Distribution of Electrostatic Potential in a Gas−Solid Fluidized Bed and Measurement of Bed Level

• Published in: Industrial & engineering chemistry research Vol. 47; no. 23; pp. 9517 - 9526
• Main Authors: Fang, Wang, Jingdai, Wang, Yongrong, Yang
• Format: Journal Article
• Language: English
• Published: Washington, DC American Chemical Society 03.12.2008
• Subjects: Applied sciences; Chemical engineering; Exact sciences and technology; Fluidization; Process Design and Control; Gas solid; Fluidization; Electrostatic potential; Fluidized bed
• ISSN: 0888-5885; 1520-5045
• DOI: 10.1021/ie800805t

A theory on the electrostatic charge distribution in gas−solid fluidized beds was proposed. It consists of an interpretation of the causes of bipolar charging, the charging mechanisms in the fluidized bed, and the relationship between charge distribution and particle-size distribution in fluidized beds. Experiments were performed in a three-dimensional column gas−solid fluidized bed to measure the electrostatic charge distribution.

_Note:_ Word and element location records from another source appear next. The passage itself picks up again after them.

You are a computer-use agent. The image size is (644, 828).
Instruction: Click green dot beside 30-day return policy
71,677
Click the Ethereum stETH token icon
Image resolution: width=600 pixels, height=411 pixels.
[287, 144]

It was found that the electric field inside the bed was nonuniform. If there was a distinct interface between the dilute and dense phases, the voltage polarity would reverse near the bed level, resulting in a Z-shaped axial profile of potential. The heights where voltage polarity reversal happened rose with the increase of gas velocity and static bed height. It was also found that the electrostatic voltage rose with increasing radial distances from the axis of the column. To sum up, the voltage at any axial cross section of the bed showed double saddles, with bed level as the interface. Accordingly, three special zones to be emphasized were identified: distributor, stagnant, and bed level zones, of which the latter two have high voltages and are more readily disturbed by particle/wall adhesion and even wall sheets. Based on the characteristics of axial profile of electrostatic potential in the fluidized bed, a new technique that could successfully predict bed level was developed. Good agreement was observed between visual measurements of bed level and predictions by the electrostatic method, with maximum relative error of 4.08% and mean relative error of 2.02%.